[PD] Support P/D role conversion of running sglang server by LLLL114 · Pull Request #9325 · sgl-project/sglang

LLLL114 · 2025-08-19T02:28:57Z

Motivation

parent issue: #8210

Currently, user can only adjust the P/D node ratio by killing and restarting the server.
This PR provide a http interface, which can reuse the loaded model weights and convert P/D role without killing server.

Modifications

Add a http interface in http_server.py and mini_lb.py to support pass convert req in running server.
Use the same DecodeReqToTokenPool in prefill and decode node. This allows to reuse cuda graph runner and attn_backend when convert between P and D.
Add several threading event to break event loop in scheduler, MooncakeKVManager and hicache.
release the resources of P/D when break event loop in scheduler, and complete the conversion process.

Accuracy Tests

launch 2P2D of Qwen3-1.7B with --enable-pd-convert:
default:

python sglang/benchmark/gsm8k/bench_sglang.py --port 8188 --parallel 30 --num-questions 300
100%|██| 300/300 [00:36<00:00,  8.30it/s]
Accuracy: 0.953
Invalid: 0.000
Latency: 36.419 s
Output throughput: 1024.578 token/s

use the req to convert P/D:

curl -X POST http://0.0.0.0:8188/convert_pd_role \
  -H "Content-Type: application/json" \
  -d '{"server_url": "http://0.0.0.0:30000","disable_cuda_graph": false}'
curl -X POST http://0.0.0.0:8188/convert_pd_role \
  -H "Content-Type: application/json" \
  -d '{"server_url": "http://0.0.0.0:31000","disable_cuda_graph": true,"disable_radix_cache": false}'

python sglang/benchmark/gsm8k/bench_sglang.py --port 8188 --parallel 30 --num-questions 300
100%|██| 300/300 [00:35<00:00,  8.55it/s]
Accuracy: 0.950
Invalid: 0.000
Latency: 35.368 s
Output throughput: 1040.173 token/s

Benchmarking and Profiling

Compare covert time with different size of model:

use genai_bench to compare

genai-bench benchmark --api-backend sglang \
            --api-base "http://localhost:8188" \
            --api-key "sglang" \
            --api-model-name "/root/.cache/modelscope/hub/models/Qwen/Qwen3-0.6B" \
            --model-tokenizer "/root/.cache/modelscope/hub/models/Qwen/Qwen3-0.6B" \
            --task text-to-text \
            --max-time-per-run 10 \
            --traffic-scenario "D(16,128)" \
            --max-requests-per-run 1000 \
            --server-engine "SGLang" \
            --num-concurrency 10

Checklist

Format your code according to the Format code with pre-commit.
Add unit tests according to the Run and add unit tests.
Update documentation according to Write documentations.
Provide accuracy and speed benchmark results according to Test the accuracy and Benchmark the speed.

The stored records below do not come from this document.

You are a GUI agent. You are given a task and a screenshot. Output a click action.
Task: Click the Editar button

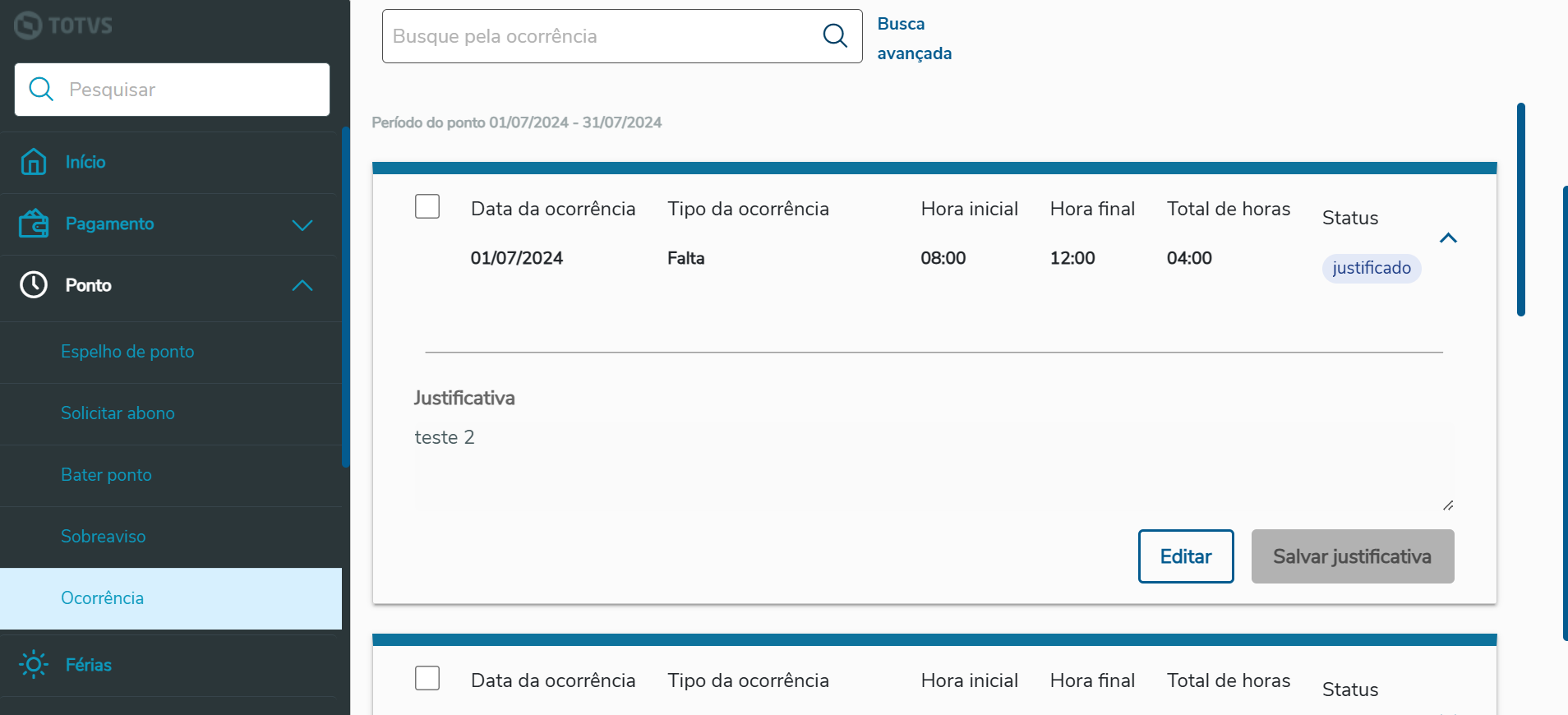coord(1185,556)
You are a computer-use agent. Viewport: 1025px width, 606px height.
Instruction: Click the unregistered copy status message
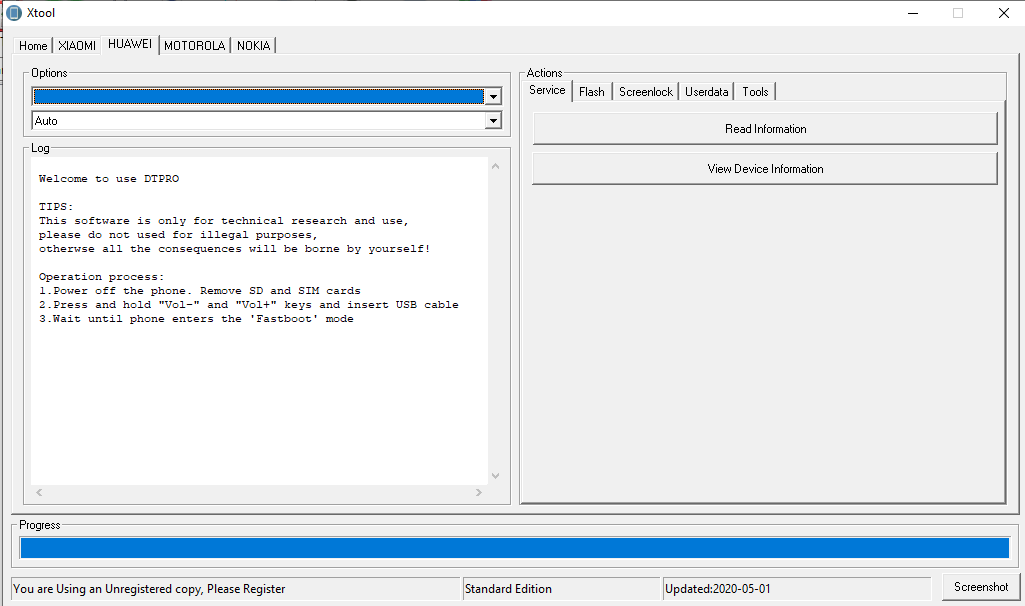[x=150, y=589]
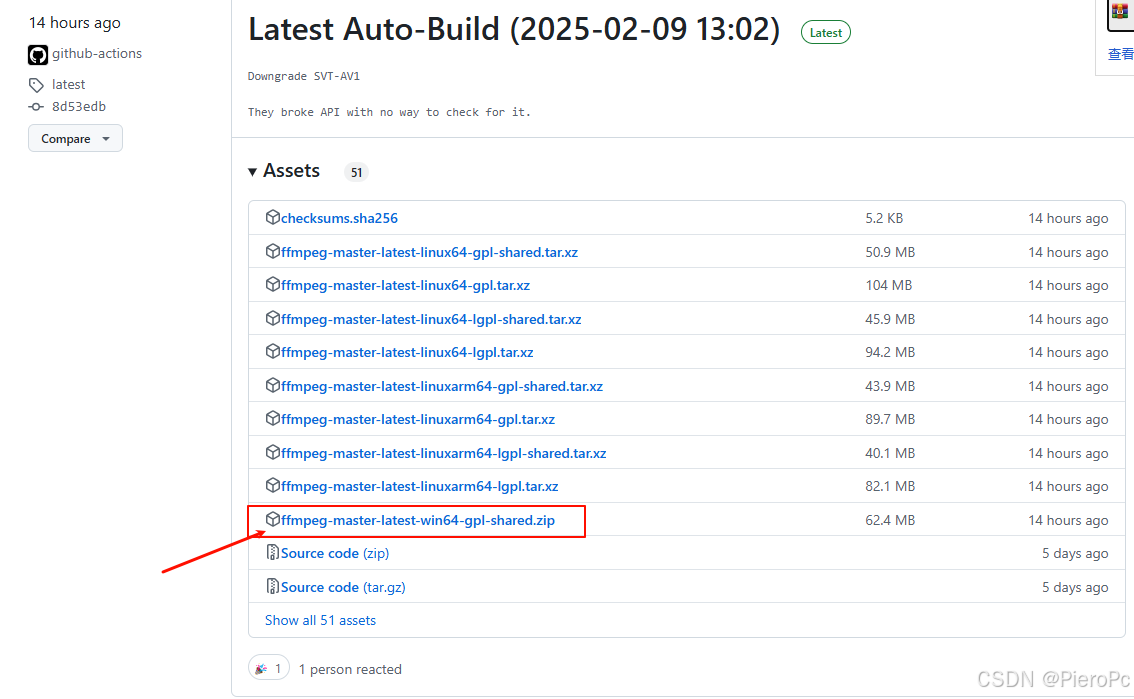Download ffmpeg-master-latest-linux64-gpl.tar.xz
1134x699 pixels.
pos(405,285)
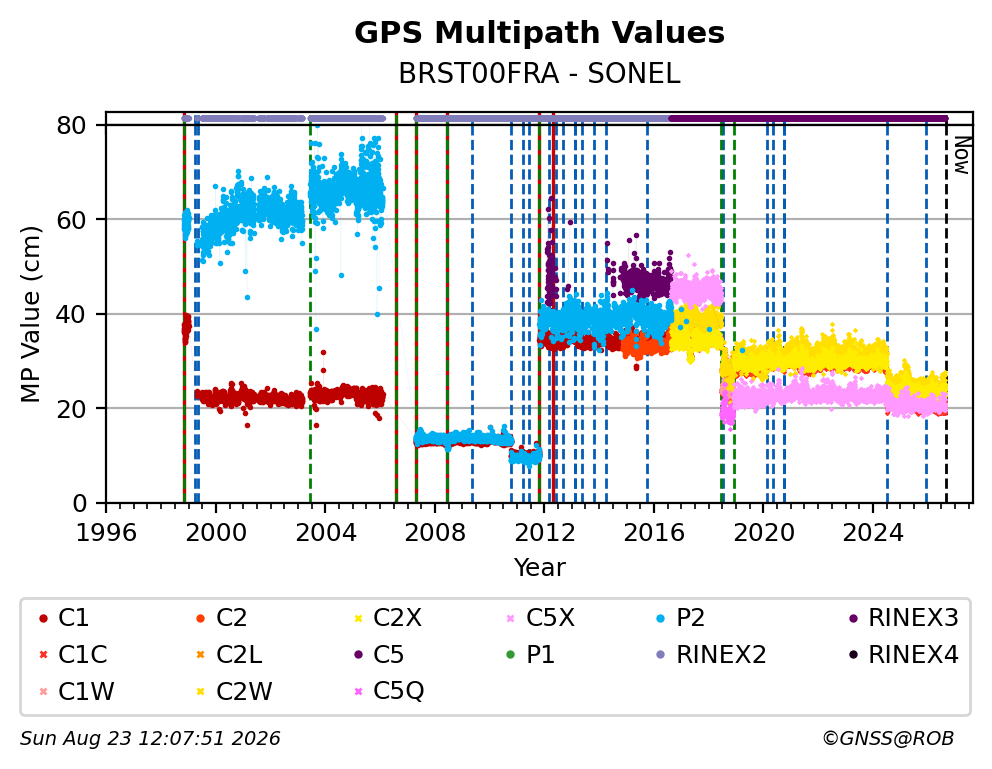Click the C2L legend entry
The width and height of the screenshot is (992, 769).
point(229,655)
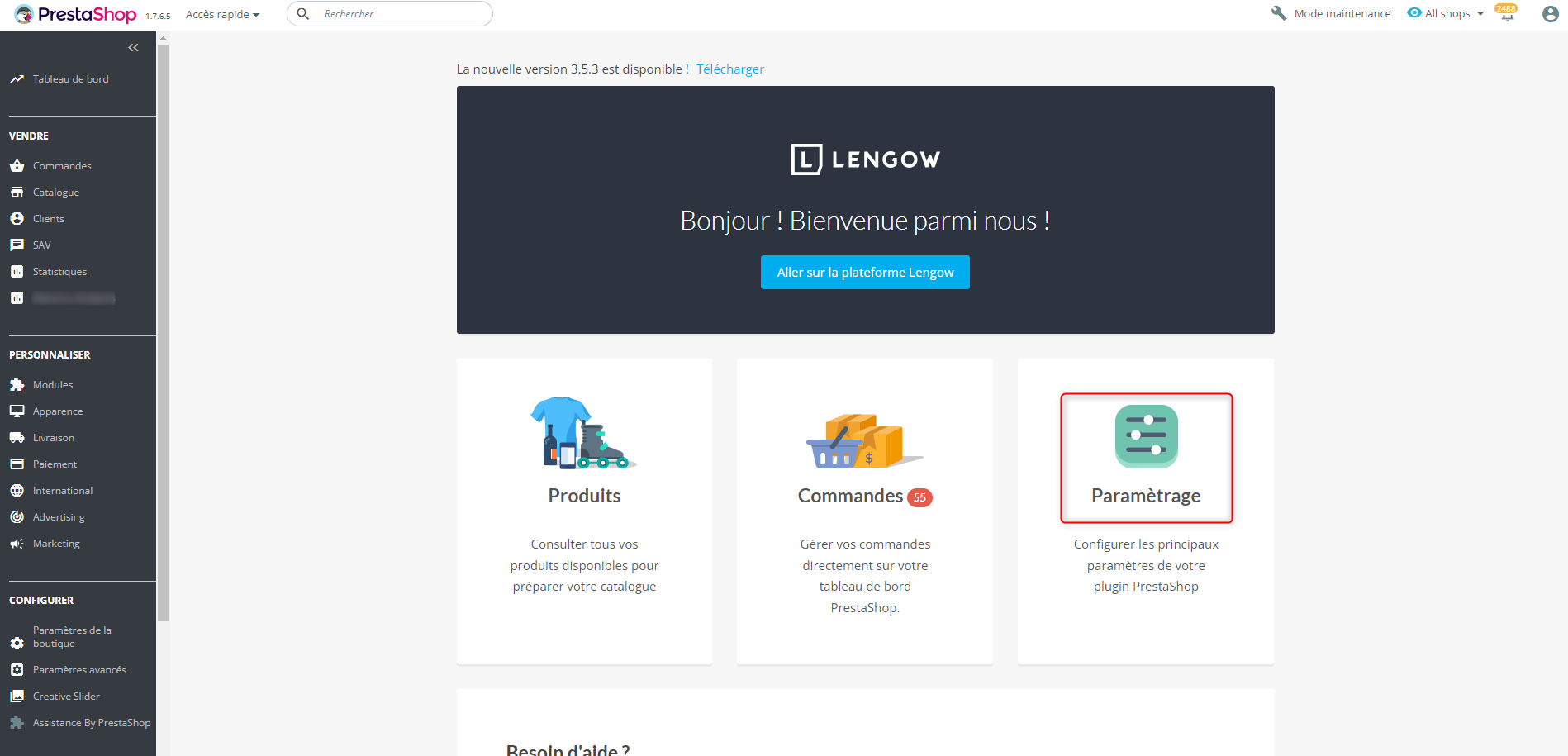Screen dimensions: 1568x756
Task: Expand the Accès rapide dropdown
Action: [222, 14]
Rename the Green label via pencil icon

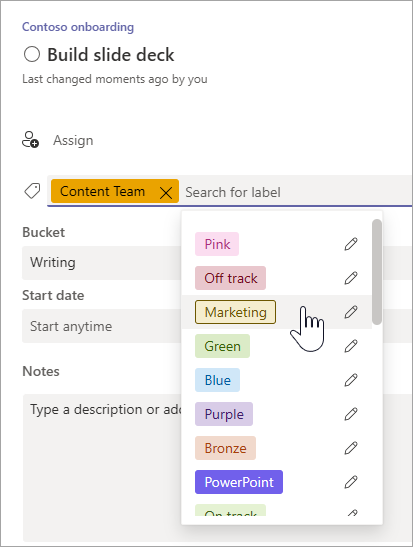click(x=351, y=346)
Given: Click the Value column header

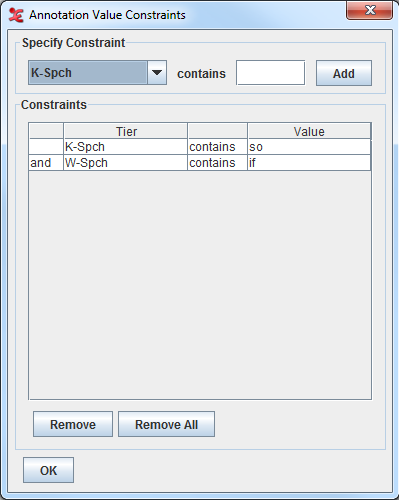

Signed-off-by: huanglong <huanglong@linux.alibaba.com>

zhyncs · 2025-09-01T08:53:47Z

@ShangmingCai

ShangmingCai · 2025-09-01T09:06:46Z

@ShangmingCai

@zhyncs Sure, will start the reviewing process these days, just busy with too many things. And @hzh0425 will help me review this PR as well. When I think it is ready, I will ask Byron for another round of review.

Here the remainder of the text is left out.